>> Start Material for the task

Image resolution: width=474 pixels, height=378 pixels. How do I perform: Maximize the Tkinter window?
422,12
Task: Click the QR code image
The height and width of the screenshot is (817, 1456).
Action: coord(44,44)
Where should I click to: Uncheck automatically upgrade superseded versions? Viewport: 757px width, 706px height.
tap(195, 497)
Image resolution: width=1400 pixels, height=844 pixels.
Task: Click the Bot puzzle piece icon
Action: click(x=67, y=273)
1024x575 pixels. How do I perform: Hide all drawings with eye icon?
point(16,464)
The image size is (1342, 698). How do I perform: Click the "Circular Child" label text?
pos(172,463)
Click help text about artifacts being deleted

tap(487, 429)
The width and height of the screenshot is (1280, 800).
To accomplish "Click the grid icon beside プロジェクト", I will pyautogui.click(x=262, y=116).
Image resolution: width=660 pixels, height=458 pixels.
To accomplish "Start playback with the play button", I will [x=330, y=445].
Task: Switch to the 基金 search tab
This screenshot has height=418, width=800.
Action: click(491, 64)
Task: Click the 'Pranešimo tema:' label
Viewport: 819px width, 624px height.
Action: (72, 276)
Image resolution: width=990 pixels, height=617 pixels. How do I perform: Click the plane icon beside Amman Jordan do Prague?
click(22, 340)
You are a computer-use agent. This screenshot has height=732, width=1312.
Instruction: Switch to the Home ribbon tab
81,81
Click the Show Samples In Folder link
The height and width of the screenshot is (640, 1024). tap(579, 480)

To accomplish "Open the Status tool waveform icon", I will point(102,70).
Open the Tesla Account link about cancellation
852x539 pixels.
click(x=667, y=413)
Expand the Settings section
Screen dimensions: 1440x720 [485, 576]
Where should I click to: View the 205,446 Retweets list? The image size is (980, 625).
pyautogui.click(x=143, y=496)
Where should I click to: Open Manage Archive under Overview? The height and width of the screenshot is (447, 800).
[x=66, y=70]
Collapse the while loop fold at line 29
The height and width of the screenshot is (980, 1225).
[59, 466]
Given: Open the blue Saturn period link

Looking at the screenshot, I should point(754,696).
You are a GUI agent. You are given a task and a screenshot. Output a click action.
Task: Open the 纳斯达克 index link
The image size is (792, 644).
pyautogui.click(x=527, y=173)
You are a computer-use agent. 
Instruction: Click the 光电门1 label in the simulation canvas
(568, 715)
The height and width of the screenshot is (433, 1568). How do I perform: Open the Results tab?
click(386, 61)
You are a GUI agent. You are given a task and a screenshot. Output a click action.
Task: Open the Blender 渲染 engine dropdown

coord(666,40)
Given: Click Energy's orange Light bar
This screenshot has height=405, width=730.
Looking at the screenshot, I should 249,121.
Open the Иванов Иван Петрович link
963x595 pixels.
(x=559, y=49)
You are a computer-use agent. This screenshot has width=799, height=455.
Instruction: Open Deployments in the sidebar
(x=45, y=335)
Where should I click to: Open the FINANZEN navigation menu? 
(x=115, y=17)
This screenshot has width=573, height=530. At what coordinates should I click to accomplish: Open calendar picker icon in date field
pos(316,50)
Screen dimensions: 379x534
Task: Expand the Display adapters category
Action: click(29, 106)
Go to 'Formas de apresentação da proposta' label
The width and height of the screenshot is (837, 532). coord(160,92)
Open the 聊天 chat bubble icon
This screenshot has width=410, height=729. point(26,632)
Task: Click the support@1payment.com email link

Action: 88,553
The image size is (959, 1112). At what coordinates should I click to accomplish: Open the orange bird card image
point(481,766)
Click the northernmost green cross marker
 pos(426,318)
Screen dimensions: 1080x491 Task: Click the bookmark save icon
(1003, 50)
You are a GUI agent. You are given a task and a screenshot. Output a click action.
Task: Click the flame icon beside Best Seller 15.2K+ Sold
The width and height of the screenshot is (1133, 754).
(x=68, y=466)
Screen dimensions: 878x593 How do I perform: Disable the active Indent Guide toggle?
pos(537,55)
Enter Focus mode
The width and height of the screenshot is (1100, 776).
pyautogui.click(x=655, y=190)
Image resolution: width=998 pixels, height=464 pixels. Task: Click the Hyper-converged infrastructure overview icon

>> End Material for the task

→ Exercise objective
Please copy all of the lines above with no changes at all.

→ Written response
Image resolution: width=474 pixels, height=378 pixels. How do I perform: Maximize the Tkinter window?
422,12
Task: Click the QR code image
The height and width of the screenshot is (817, 1456).
Action: coord(44,44)
Where should I click to: Uncheck automatically upgrade superseded versions? Viewport: 757px width, 706px height.
tap(195, 497)
Image resolution: width=1400 pixels, height=844 pixels.
Task: Click the Bot puzzle piece icon
Action: click(x=67, y=273)
1024x575 pixels. How do I perform: Hide all drawings with eye icon?
point(16,464)
The image size is (1342, 698). How do I perform: Click the "Circular Child" label text?
pos(172,463)
Click help text about artifacts being deleted

tap(487, 429)
The width and height of the screenshot is (1280, 800).
To accomplish "Click the grid icon beside プロジェクト", I will pyautogui.click(x=262, y=116).
Image resolution: width=660 pixels, height=458 pixels.
To accomplish "Start playback with the play button", I will [x=330, y=445].
Task: Switch to the 基金 search tab
This screenshot has height=418, width=800.
Action: click(491, 64)
Task: Click the 'Pranešimo tema:' label
Viewport: 819px width, 624px height.
Action: (72, 276)
Image resolution: width=990 pixels, height=617 pixels. How do I perform: Click the plane icon beside Amman Jordan do Prague?
click(22, 340)
You are a computer-use agent. This screenshot has height=732, width=1312.
Instruction: Switch to the Home ribbon tab
81,81
Click the Show Samples In Folder link
The height and width of the screenshot is (640, 1024). tap(579, 480)

To accomplish "Open the Status tool waveform icon", I will point(102,70).
Open the Tesla Account link about cancellation
852x539 pixels.
click(x=667, y=413)
Expand the Settings section
Screen dimensions: 1440x720 [485, 576]
Where should I click to: View the 205,446 Retweets list? The image size is (980, 625).
pyautogui.click(x=143, y=496)
Where should I click to: Open Manage Archive under Overview? The height and width of the screenshot is (447, 800).
[x=66, y=70]
Collapse the while loop fold at line 29
The height and width of the screenshot is (980, 1225).
[59, 466]
Given: Open the blue Saturn period link

Looking at the screenshot, I should point(754,696).
You are a GUI agent. You are given a task and a screenshot. Output a click action.
Task: Open the 纳斯达克 index link
The image size is (792, 644).
pyautogui.click(x=527, y=173)
You are a computer-use agent. 
Instruction: Click the 光电门1 label in the simulation canvas
(568, 715)
The height and width of the screenshot is (433, 1568). How do I perform: Open the Results tab?
click(386, 61)
You are a GUI agent. You are given a task and a screenshot. Output a click action.
Task: Open the Blender 渲染 engine dropdown

coord(666,40)
Given: Click Energy's orange Light bar
This screenshot has height=405, width=730.
Looking at the screenshot, I should 249,121.
Open the Иванов Иван Петрович link
963x595 pixels.
(x=559, y=49)
You are a computer-use agent. This screenshot has width=799, height=455.
Instruction: Open Deployments in the sidebar
(x=45, y=335)
Where should I click to: Open the FINANZEN navigation menu? 
(x=115, y=17)
This screenshot has width=573, height=530. At what coordinates should I click to accomplish: Open calendar picker icon in date field
pos(316,50)
Screen dimensions: 379x534
Task: Expand the Display adapters category
Action: click(29, 106)
Go to 'Formas de apresentação da proposta' label
The width and height of the screenshot is (837, 532). coord(160,92)
Open the 聊天 chat bubble icon
This screenshot has width=410, height=729. point(26,632)
Task: Click the support@1payment.com email link

Action: 88,553
The image size is (959, 1112). At what coordinates should I click to accomplish: Open the orange bird card image
point(481,766)
Click the northernmost green cross marker
 pos(426,318)
Screen dimensions: 1080x491 Task: Click the bookmark save icon
(1003, 50)
You are a GUI agent. You are given a task and a screenshot. Output a click action.
Task: Click the flame icon beside Best Seller 15.2K+ Sold
The width and height of the screenshot is (1133, 754).
(x=68, y=466)
Screen dimensions: 878x593 How do I perform: Disable the active Indent Guide toggle?
pos(537,55)
Enter Focus mode
The width and height of the screenshot is (1100, 776).
pyautogui.click(x=655, y=190)
Image resolution: width=998 pixels, height=464 pixels. Task: Click the Hyper-converged infrastructure overview icon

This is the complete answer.